● EXERCISE PROMPT: In all of the records below, substitute "vertical size" for each occurrence of "height" and give the lines again with everything else unchanged. Leave the pictures out of the answer.

● LISTED RECORDS:
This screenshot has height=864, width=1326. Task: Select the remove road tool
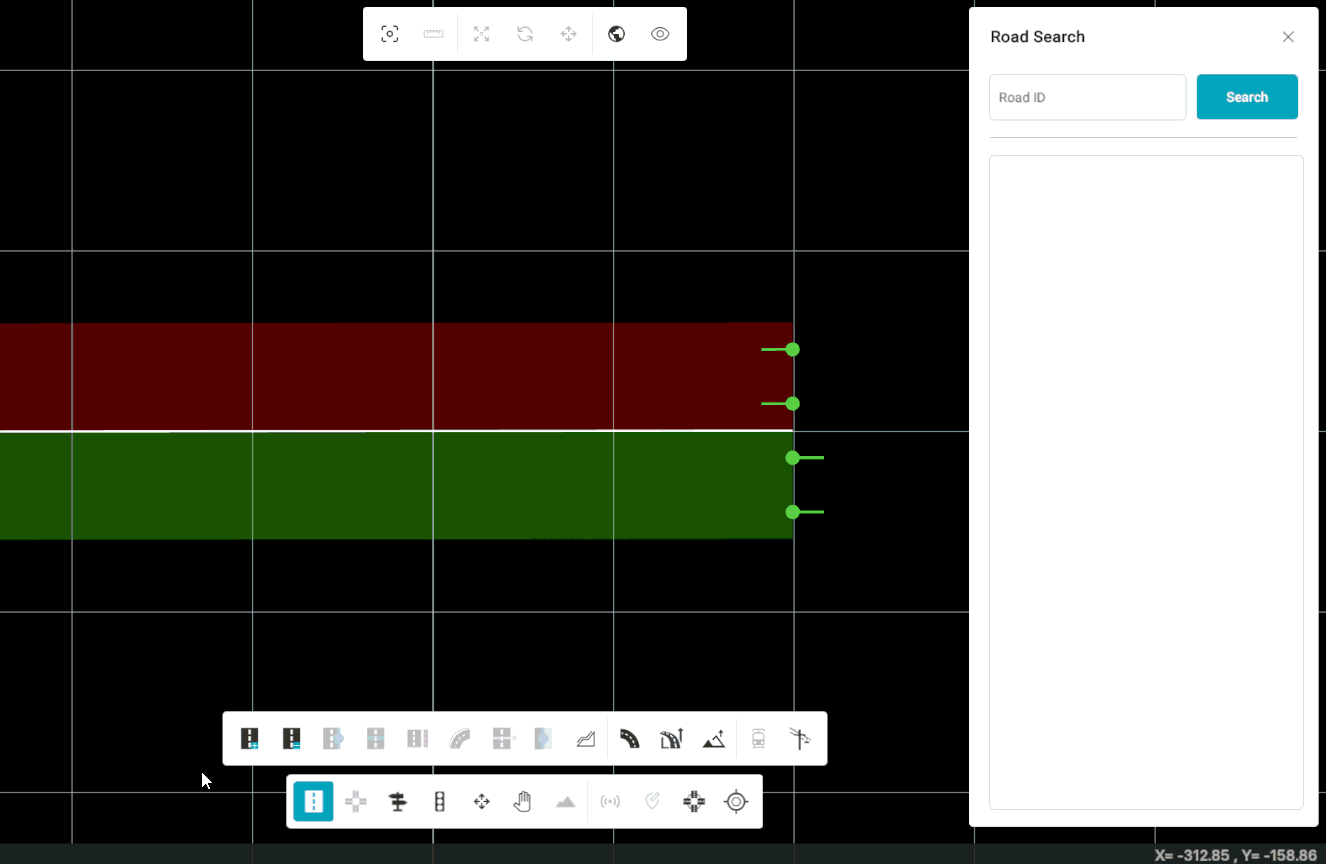tap(292, 739)
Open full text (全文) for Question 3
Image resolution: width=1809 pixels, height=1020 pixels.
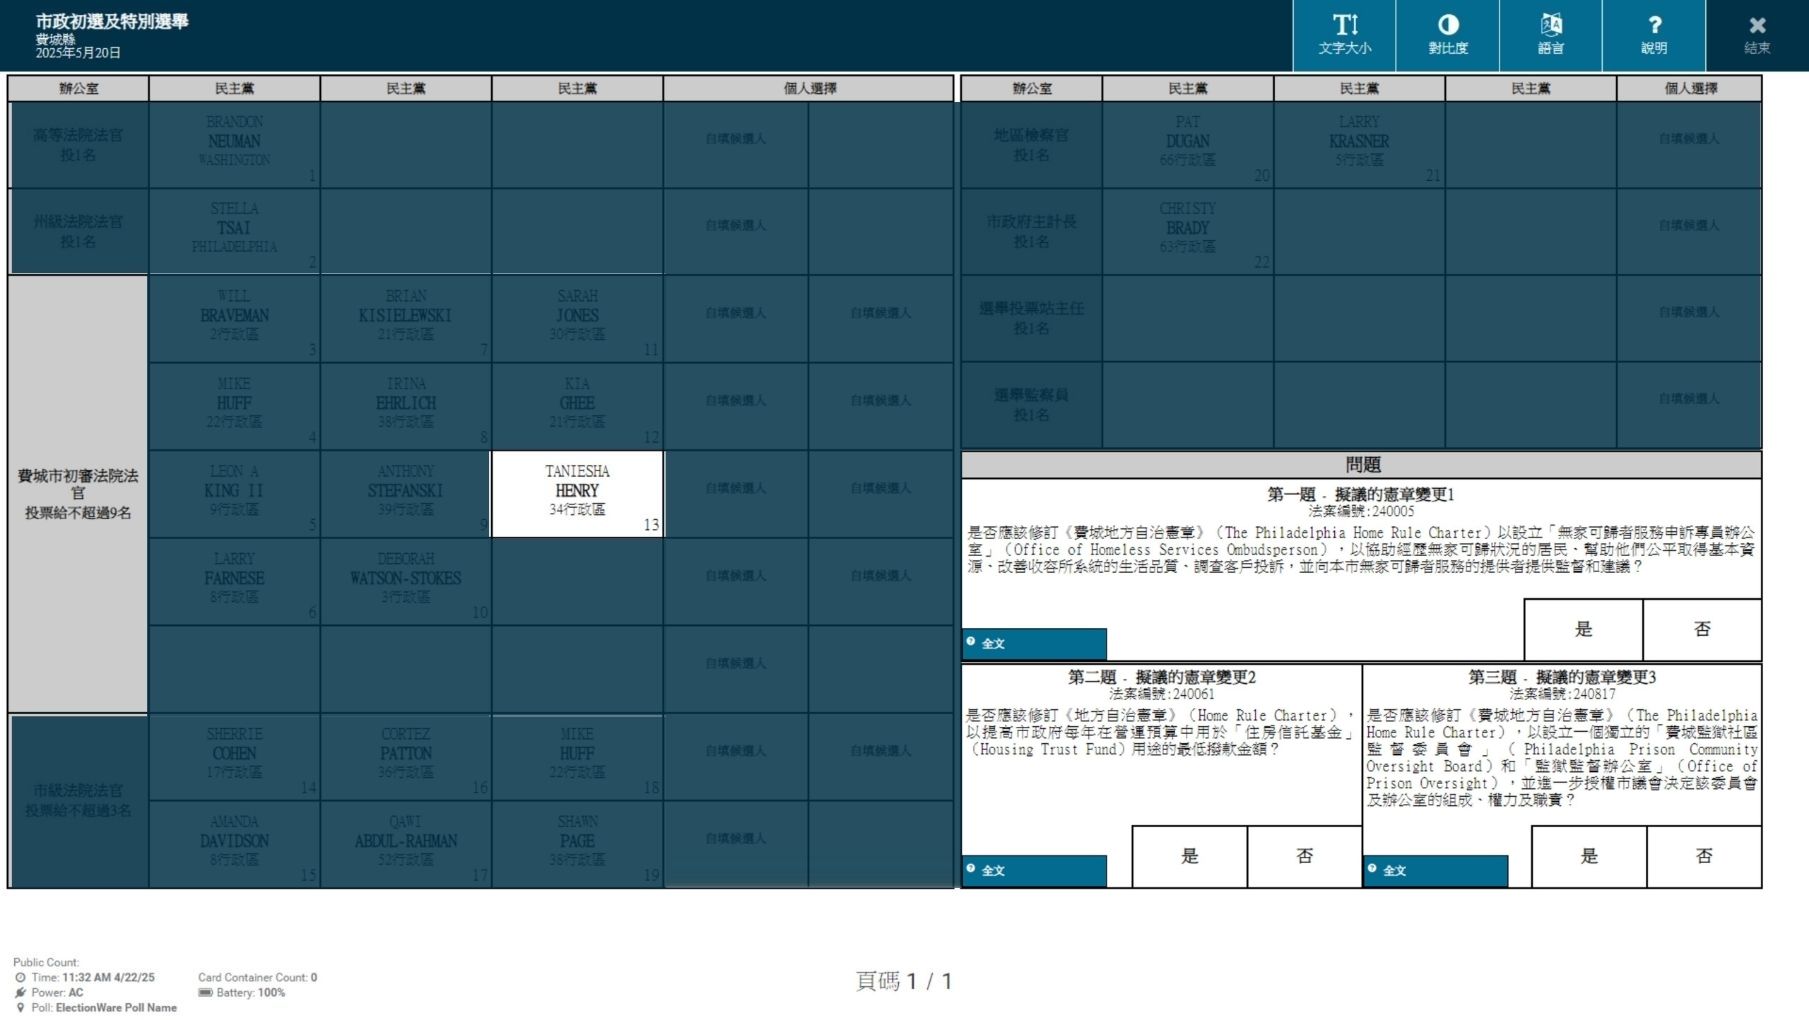tap(1435, 870)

● SOLUTION BELOW:
This screenshot has vertical size=864, width=1326. Task: Select the remove road tool
tap(292, 739)
Open full text (全文) for Question 3
Image resolution: width=1809 pixels, vertical size=1020 pixels.
tap(1435, 870)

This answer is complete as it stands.